* Work request
Set down exactly the lines below between the line holding "[Play Indie Identity video] (530, 978)" and the line holding "Horn Section (191, 475)", inclusive; no other line belongs in the answer.

(Extracted data entries)
[Start of section]

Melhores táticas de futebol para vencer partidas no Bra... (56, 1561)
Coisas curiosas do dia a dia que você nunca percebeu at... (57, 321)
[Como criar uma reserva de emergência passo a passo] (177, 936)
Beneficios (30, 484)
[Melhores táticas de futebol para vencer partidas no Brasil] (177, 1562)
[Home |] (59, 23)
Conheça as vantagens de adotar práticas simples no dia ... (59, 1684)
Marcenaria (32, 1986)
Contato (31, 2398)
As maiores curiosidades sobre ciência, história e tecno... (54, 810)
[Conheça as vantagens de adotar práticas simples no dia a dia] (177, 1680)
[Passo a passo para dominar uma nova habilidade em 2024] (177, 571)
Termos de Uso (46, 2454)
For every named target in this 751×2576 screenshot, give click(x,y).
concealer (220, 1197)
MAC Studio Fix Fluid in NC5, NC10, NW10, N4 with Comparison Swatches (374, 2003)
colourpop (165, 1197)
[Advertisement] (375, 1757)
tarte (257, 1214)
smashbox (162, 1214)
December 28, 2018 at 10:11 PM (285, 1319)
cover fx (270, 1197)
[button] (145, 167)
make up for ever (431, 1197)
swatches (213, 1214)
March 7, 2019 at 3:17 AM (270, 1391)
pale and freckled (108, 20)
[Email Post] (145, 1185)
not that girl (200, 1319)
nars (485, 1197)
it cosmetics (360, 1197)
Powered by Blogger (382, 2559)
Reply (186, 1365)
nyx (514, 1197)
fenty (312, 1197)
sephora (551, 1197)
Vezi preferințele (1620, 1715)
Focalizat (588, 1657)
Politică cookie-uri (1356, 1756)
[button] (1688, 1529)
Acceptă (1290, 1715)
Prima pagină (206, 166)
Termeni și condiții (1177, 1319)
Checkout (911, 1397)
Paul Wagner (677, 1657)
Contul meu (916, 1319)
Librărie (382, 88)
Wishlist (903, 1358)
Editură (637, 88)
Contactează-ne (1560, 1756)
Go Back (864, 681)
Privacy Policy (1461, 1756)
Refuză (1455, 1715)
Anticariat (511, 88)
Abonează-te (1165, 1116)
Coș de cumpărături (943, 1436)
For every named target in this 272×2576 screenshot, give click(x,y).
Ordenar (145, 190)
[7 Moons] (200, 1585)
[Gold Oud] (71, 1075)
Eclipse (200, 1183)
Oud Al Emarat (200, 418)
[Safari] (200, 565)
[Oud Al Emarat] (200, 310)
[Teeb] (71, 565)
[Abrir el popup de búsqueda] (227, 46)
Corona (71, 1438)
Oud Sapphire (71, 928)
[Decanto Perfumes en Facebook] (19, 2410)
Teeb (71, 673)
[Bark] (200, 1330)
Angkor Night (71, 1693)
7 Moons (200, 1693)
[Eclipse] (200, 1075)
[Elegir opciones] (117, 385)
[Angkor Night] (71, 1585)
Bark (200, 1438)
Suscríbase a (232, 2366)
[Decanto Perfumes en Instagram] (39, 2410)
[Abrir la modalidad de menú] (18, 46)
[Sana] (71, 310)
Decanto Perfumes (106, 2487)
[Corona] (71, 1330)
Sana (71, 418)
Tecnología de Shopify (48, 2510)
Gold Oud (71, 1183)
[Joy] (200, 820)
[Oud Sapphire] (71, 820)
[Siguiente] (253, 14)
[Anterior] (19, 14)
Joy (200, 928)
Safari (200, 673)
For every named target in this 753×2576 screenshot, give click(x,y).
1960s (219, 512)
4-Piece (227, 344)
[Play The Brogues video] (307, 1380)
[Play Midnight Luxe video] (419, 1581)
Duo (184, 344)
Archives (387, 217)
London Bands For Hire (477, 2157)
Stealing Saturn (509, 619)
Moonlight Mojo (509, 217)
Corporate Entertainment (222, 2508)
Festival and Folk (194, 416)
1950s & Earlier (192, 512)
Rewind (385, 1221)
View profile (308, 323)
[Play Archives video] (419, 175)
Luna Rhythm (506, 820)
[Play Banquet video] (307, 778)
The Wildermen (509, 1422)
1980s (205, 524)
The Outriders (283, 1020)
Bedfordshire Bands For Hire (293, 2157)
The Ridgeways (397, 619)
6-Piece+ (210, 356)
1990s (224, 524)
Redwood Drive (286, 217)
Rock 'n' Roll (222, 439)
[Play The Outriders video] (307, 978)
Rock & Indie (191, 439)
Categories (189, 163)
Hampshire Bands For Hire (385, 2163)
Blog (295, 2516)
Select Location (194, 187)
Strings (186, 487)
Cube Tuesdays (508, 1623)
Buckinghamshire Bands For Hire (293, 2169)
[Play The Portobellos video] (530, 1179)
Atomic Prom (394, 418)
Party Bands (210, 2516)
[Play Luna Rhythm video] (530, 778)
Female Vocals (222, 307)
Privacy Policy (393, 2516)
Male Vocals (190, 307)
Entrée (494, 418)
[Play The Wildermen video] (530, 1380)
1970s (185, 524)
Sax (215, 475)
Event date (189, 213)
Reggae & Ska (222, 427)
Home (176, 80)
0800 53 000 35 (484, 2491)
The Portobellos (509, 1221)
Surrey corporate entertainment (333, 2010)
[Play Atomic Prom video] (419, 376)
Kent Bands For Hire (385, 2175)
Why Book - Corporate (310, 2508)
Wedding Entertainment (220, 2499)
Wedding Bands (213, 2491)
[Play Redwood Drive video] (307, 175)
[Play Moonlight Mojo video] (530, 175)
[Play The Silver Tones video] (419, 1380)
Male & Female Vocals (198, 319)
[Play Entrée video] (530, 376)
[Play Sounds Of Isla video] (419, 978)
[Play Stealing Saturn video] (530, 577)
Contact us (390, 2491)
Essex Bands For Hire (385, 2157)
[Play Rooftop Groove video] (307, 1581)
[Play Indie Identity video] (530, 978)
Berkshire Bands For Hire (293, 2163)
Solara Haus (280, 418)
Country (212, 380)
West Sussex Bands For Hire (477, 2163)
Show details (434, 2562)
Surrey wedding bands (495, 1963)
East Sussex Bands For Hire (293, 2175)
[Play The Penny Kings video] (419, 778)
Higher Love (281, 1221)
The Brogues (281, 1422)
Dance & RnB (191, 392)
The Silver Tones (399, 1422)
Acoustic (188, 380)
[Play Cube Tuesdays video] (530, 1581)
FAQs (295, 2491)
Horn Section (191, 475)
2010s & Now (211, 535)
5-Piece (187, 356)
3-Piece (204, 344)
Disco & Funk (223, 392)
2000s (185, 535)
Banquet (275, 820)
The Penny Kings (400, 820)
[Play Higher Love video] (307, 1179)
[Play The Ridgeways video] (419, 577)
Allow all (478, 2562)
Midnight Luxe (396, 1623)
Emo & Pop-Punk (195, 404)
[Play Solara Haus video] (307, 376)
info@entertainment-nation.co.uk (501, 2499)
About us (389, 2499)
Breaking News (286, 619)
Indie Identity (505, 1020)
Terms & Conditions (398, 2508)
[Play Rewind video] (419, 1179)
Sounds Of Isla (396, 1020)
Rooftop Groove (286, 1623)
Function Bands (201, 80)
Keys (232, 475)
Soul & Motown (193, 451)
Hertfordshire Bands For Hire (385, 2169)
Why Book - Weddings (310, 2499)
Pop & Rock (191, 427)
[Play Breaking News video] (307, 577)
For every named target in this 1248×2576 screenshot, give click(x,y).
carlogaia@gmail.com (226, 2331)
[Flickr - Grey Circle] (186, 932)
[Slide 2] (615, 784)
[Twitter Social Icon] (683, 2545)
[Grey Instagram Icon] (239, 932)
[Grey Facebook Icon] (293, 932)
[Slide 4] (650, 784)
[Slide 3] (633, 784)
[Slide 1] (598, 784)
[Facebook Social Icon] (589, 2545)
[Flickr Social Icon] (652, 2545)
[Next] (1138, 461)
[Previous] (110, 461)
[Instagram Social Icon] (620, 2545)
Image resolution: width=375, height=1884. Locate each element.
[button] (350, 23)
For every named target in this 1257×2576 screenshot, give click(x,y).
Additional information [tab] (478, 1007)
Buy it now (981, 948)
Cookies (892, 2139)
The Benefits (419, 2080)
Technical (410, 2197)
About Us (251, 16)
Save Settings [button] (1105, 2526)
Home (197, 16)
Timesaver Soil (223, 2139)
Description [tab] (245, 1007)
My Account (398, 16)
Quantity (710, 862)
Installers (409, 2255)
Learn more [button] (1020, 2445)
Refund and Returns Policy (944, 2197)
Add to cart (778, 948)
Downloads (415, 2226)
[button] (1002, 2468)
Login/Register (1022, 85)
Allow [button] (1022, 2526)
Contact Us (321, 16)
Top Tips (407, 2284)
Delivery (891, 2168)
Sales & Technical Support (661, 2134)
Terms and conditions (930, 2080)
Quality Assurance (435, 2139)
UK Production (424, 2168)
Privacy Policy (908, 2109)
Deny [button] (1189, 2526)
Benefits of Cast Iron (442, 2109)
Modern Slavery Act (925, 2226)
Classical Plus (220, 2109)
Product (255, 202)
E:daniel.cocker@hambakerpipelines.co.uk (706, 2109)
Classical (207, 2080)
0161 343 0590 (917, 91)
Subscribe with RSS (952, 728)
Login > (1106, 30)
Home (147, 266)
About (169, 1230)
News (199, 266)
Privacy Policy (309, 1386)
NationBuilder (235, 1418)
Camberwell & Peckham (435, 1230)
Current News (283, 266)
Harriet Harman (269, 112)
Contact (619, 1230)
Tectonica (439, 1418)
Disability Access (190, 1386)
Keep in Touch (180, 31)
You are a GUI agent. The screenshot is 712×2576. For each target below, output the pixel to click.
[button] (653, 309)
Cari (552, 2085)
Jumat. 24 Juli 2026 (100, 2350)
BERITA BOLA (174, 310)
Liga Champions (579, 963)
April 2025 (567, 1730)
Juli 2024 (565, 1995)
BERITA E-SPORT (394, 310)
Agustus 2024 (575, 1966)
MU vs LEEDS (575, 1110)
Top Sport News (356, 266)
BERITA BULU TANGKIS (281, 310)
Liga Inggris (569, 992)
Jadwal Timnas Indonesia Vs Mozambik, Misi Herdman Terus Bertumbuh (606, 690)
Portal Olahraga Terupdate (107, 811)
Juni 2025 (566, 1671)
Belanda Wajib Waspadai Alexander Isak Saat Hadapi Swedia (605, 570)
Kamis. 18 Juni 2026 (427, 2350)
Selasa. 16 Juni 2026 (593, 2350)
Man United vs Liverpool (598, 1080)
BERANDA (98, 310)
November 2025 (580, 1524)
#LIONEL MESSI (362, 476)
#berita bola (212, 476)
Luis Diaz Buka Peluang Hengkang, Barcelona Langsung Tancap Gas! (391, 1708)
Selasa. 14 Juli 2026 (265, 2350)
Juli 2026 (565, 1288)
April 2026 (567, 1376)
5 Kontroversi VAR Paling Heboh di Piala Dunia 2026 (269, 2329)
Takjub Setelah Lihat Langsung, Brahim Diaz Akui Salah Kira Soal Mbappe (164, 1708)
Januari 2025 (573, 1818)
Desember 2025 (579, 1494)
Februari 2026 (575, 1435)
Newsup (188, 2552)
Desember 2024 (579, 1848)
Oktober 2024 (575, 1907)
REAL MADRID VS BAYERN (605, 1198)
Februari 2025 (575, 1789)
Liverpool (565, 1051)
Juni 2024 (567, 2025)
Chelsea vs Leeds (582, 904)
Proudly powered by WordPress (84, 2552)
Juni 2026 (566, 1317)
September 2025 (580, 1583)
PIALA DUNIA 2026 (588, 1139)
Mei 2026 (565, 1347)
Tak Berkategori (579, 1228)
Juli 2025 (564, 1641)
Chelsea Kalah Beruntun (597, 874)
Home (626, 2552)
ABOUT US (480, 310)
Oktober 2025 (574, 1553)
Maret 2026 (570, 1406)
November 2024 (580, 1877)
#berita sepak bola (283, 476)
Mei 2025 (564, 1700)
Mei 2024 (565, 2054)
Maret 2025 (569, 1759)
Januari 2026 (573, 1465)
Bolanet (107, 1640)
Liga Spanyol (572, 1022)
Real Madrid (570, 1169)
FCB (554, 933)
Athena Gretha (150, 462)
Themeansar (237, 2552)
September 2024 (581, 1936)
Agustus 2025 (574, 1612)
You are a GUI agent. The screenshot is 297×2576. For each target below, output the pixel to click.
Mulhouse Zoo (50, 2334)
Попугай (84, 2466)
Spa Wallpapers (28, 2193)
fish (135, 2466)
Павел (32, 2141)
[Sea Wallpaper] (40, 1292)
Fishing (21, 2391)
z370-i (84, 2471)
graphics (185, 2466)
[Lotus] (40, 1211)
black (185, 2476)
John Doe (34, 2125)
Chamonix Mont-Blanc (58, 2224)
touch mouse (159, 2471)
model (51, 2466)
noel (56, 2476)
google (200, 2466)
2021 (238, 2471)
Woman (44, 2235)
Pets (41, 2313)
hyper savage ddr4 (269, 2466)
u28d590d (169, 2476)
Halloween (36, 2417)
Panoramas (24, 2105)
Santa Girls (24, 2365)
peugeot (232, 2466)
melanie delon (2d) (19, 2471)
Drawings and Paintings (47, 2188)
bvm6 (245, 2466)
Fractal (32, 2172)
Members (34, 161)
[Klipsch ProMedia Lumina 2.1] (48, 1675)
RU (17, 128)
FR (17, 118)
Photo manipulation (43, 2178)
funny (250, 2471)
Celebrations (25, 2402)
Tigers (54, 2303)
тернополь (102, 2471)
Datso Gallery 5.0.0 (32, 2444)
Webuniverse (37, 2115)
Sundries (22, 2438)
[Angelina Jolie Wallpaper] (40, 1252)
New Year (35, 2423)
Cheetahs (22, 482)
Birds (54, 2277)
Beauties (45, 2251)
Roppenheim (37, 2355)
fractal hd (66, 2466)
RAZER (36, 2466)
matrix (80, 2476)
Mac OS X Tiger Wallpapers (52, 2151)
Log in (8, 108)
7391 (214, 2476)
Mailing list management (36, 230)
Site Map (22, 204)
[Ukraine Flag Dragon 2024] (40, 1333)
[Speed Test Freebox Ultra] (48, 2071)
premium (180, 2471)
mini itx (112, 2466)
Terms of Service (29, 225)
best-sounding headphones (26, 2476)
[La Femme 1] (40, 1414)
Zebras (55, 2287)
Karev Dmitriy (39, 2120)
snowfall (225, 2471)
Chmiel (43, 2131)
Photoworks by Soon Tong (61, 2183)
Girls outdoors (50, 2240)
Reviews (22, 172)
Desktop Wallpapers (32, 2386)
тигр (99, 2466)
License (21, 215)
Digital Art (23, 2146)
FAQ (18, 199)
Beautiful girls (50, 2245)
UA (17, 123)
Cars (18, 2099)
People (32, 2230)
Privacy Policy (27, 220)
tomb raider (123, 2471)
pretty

[End of section]

* Written answer
[Play Indie Identity video] (530, 978)
Berkshire Bands For Hire (293, 2163)
Solara Haus (280, 418)
Country (212, 380)
West Sussex Bands For Hire (477, 2163)
Show details (434, 2562)
Surrey wedding bands (495, 1963)
East Sussex Bands For Hire (293, 2175)
[Play The Penny Kings video] (419, 778)
Higher Love (281, 1221)
The Brogues (281, 1422)
Dance & RnB (191, 392)
The Silver Tones (399, 1422)
Acoustic (188, 380)
[Play Cube Tuesdays video] (530, 1581)
FAQs (295, 2491)
Horn Section (191, 475)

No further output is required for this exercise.